▶ [Task statement] How many lines of the data include the string "computer"? State the number and nothing else.

[Saved data entries]
[Start of Attachment]

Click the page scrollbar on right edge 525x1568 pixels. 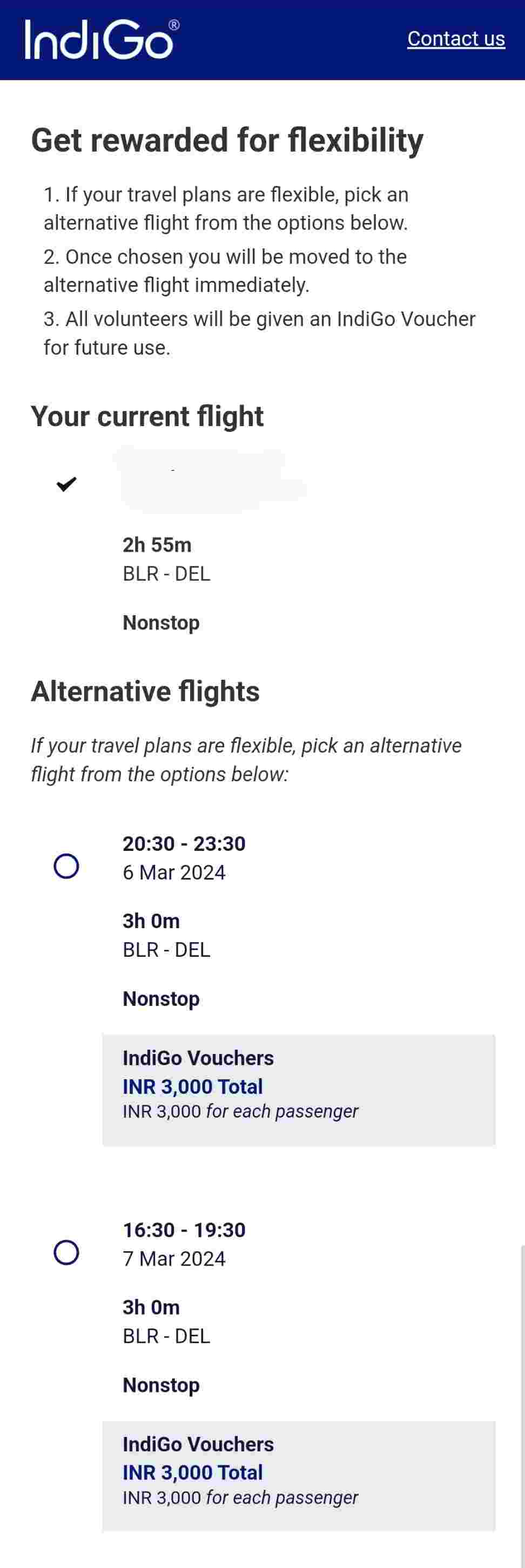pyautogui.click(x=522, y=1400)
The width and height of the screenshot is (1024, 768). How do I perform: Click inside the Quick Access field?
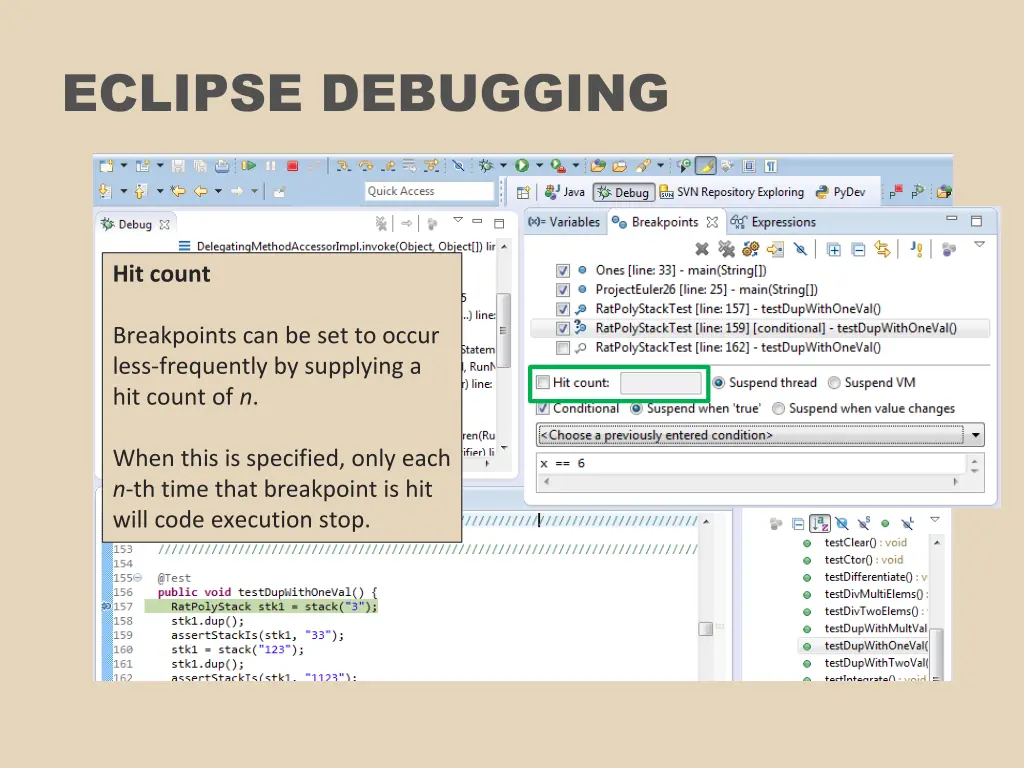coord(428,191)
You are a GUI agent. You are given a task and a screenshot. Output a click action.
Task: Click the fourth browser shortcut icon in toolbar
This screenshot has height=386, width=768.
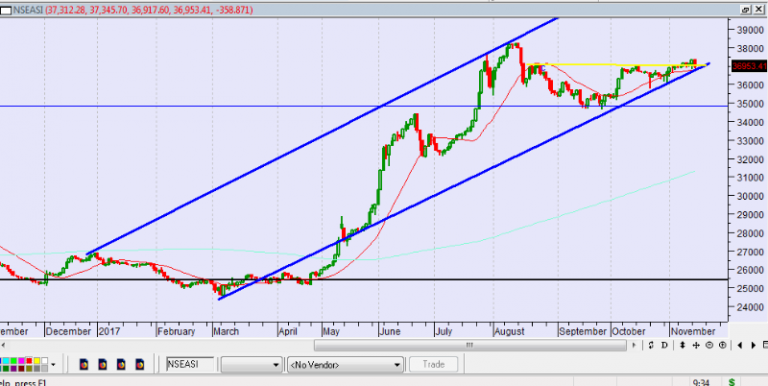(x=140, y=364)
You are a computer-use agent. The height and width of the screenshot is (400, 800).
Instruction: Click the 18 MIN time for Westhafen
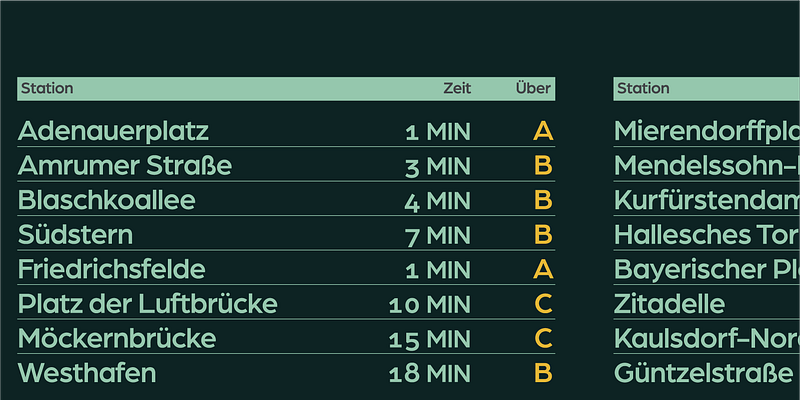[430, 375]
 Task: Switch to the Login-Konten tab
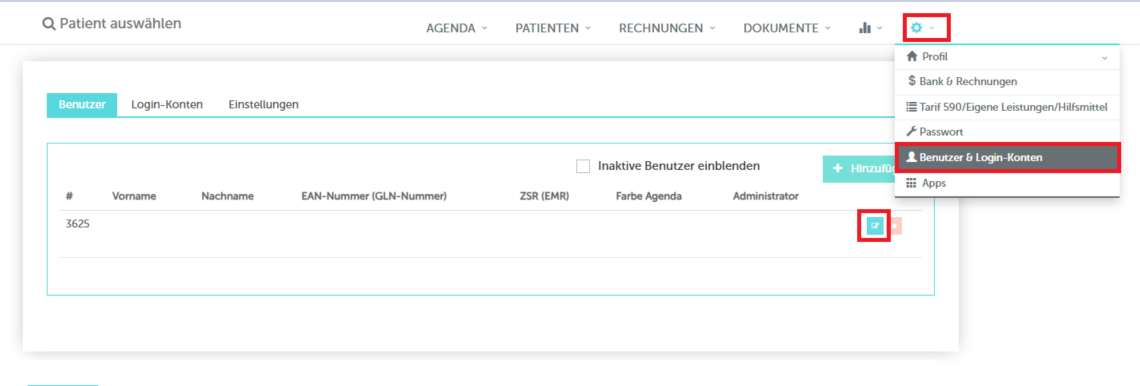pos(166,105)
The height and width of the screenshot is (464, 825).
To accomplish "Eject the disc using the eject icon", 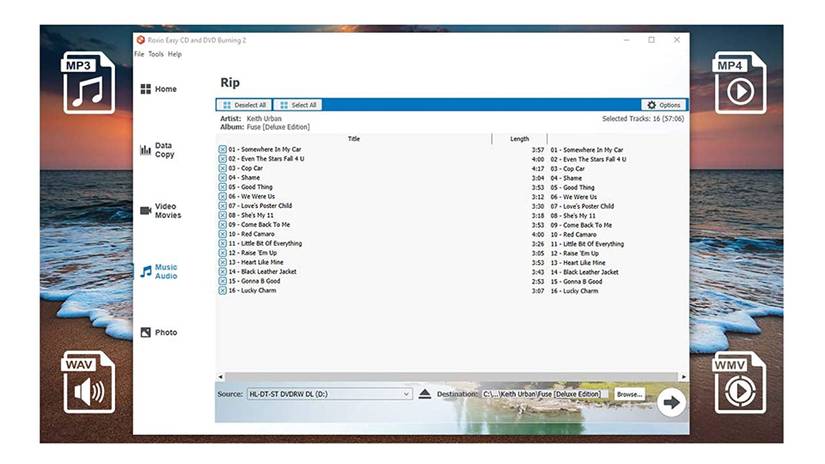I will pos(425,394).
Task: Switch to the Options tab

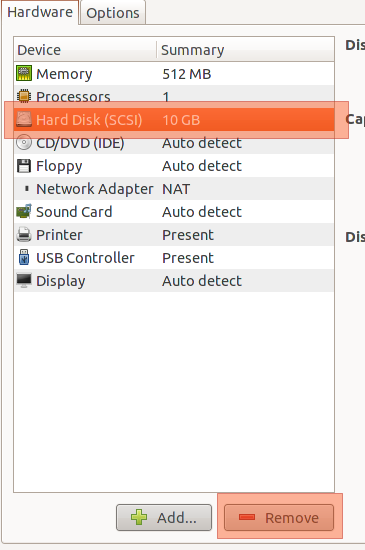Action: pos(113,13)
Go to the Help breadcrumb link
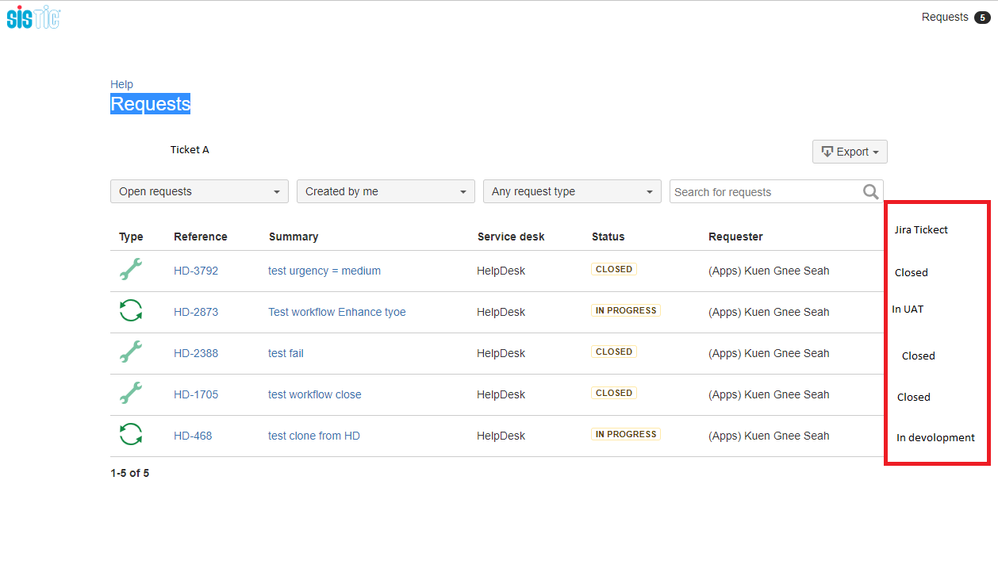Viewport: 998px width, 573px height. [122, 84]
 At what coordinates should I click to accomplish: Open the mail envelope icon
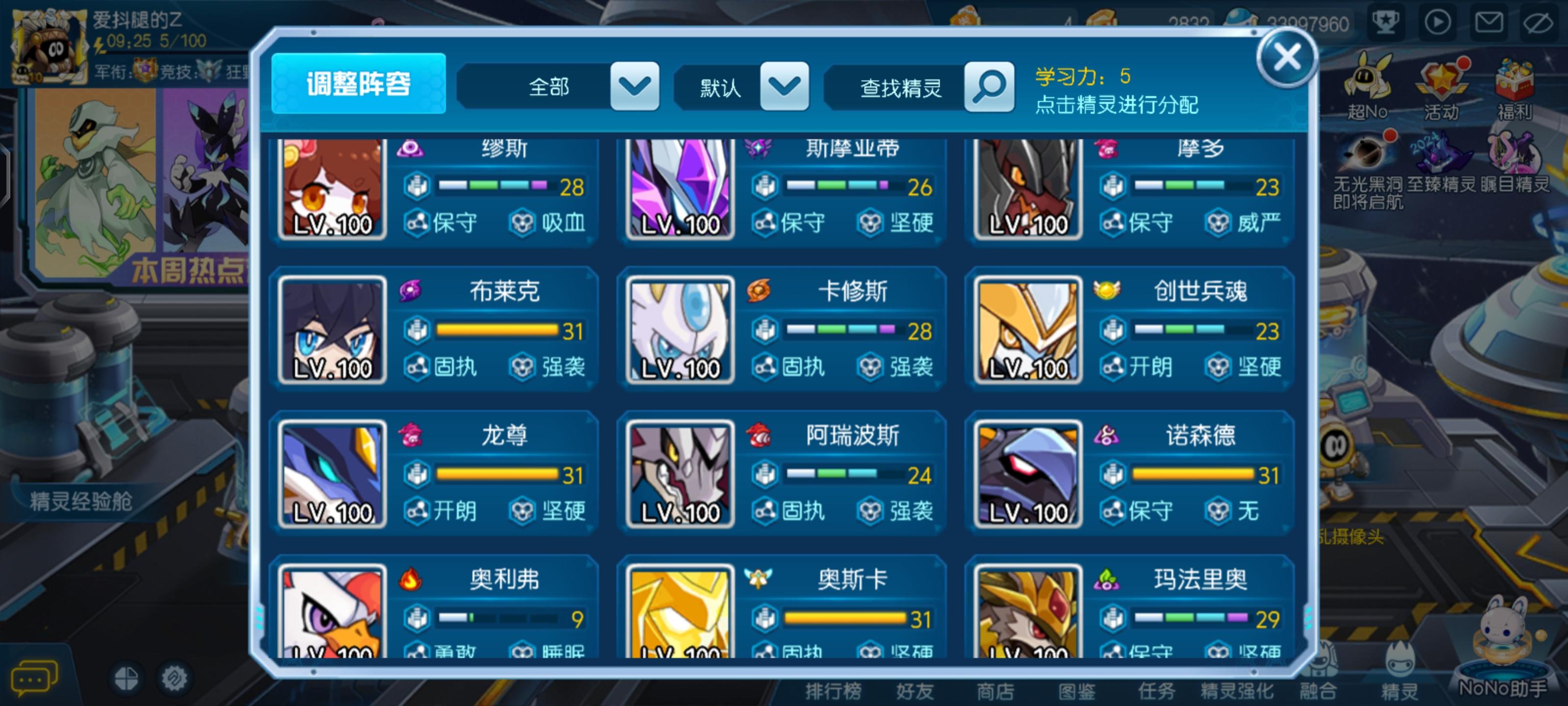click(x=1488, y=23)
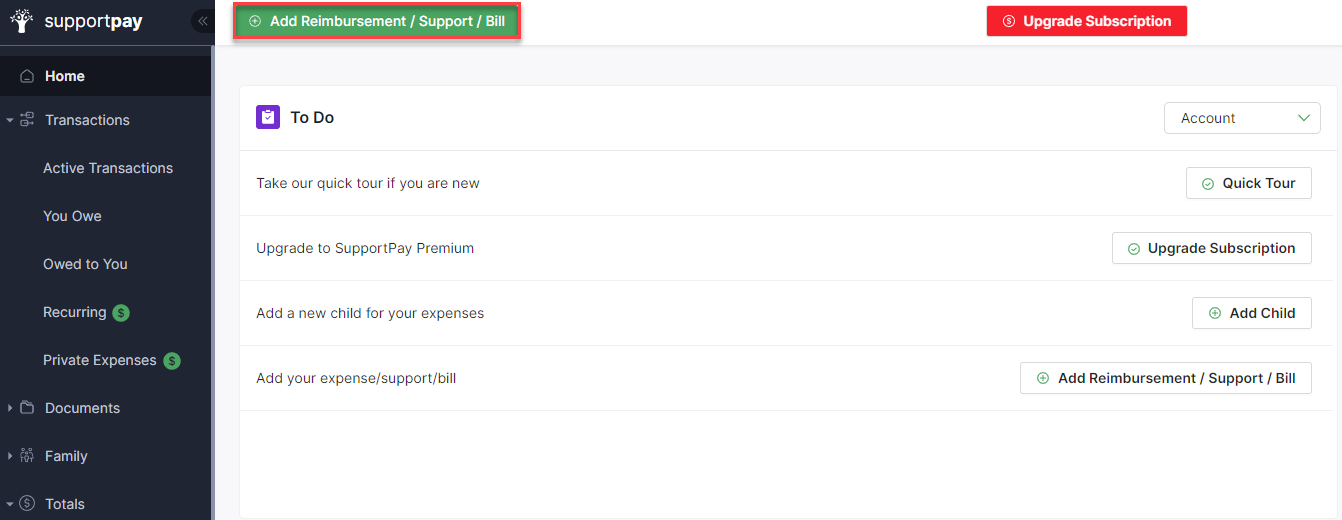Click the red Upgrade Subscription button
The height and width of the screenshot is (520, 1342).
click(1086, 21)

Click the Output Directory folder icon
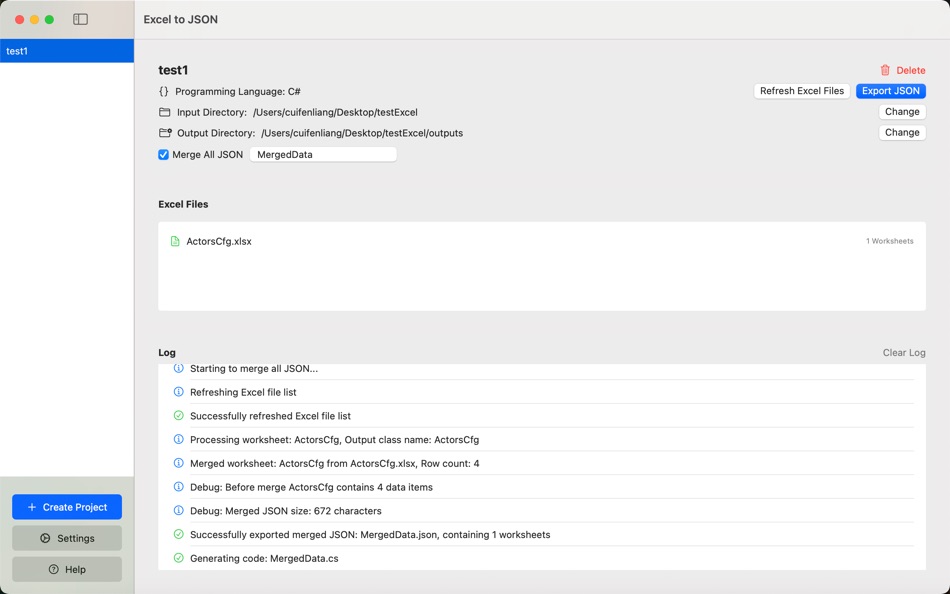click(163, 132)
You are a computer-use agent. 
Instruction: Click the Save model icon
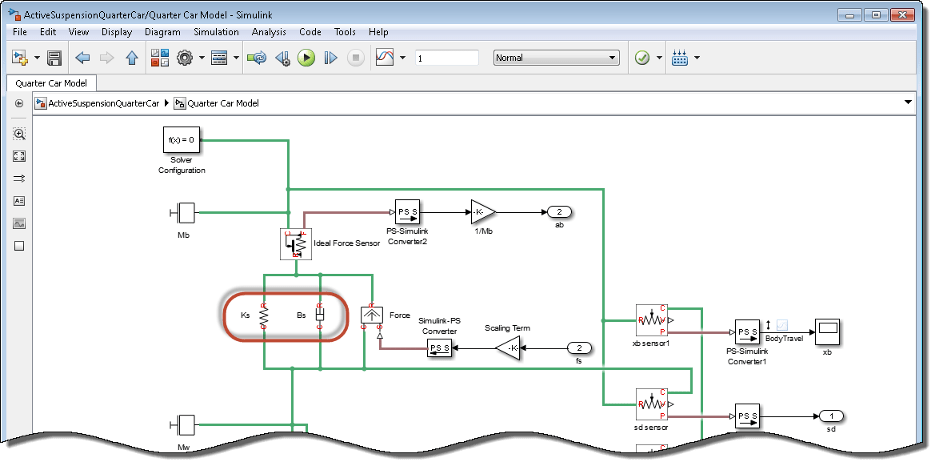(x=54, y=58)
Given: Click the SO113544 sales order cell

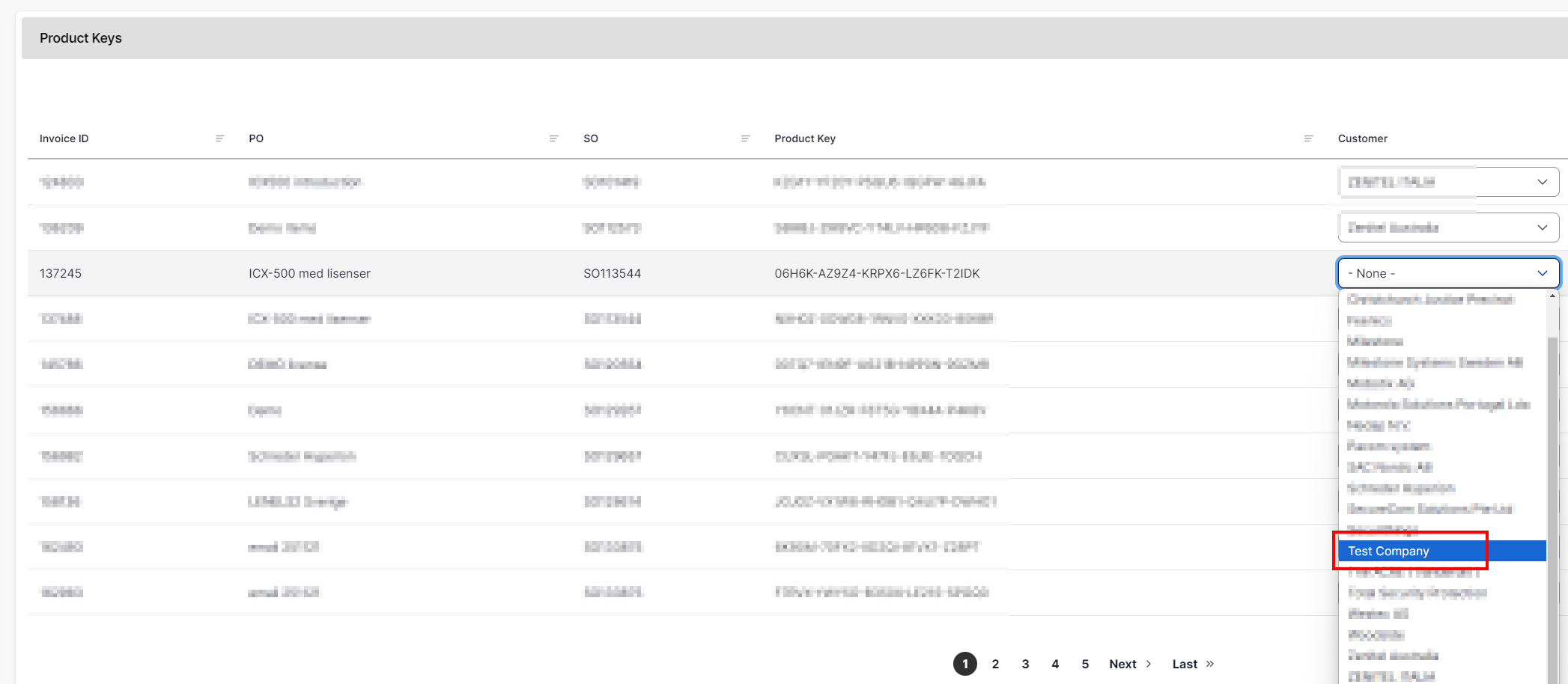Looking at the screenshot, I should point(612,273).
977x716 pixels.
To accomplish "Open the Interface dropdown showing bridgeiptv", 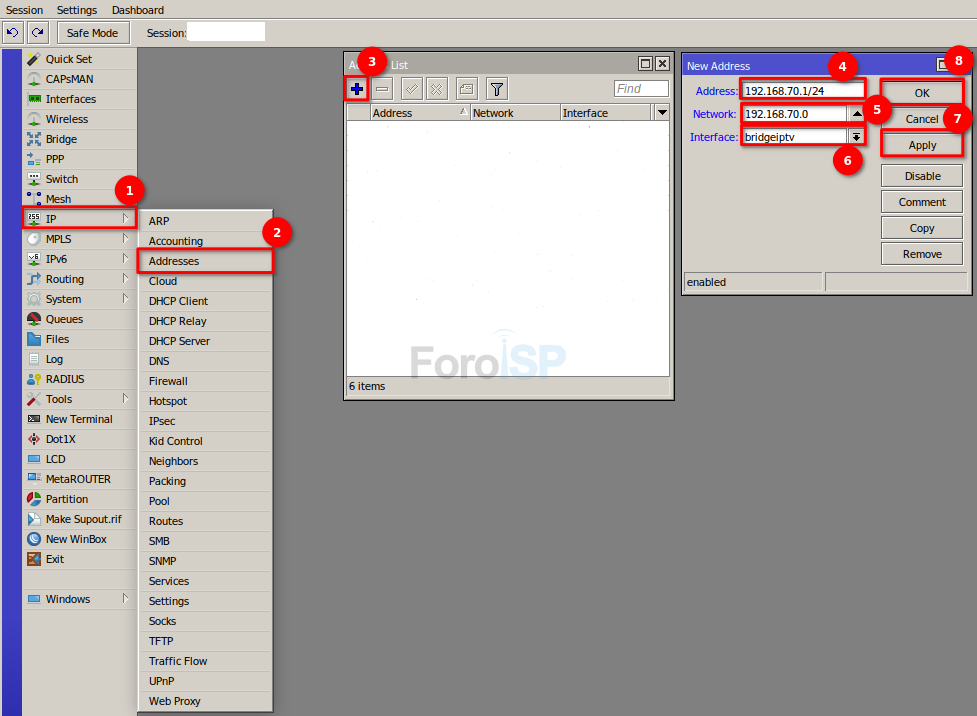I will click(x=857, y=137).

[End of Attachment]

▶ [Output below] 2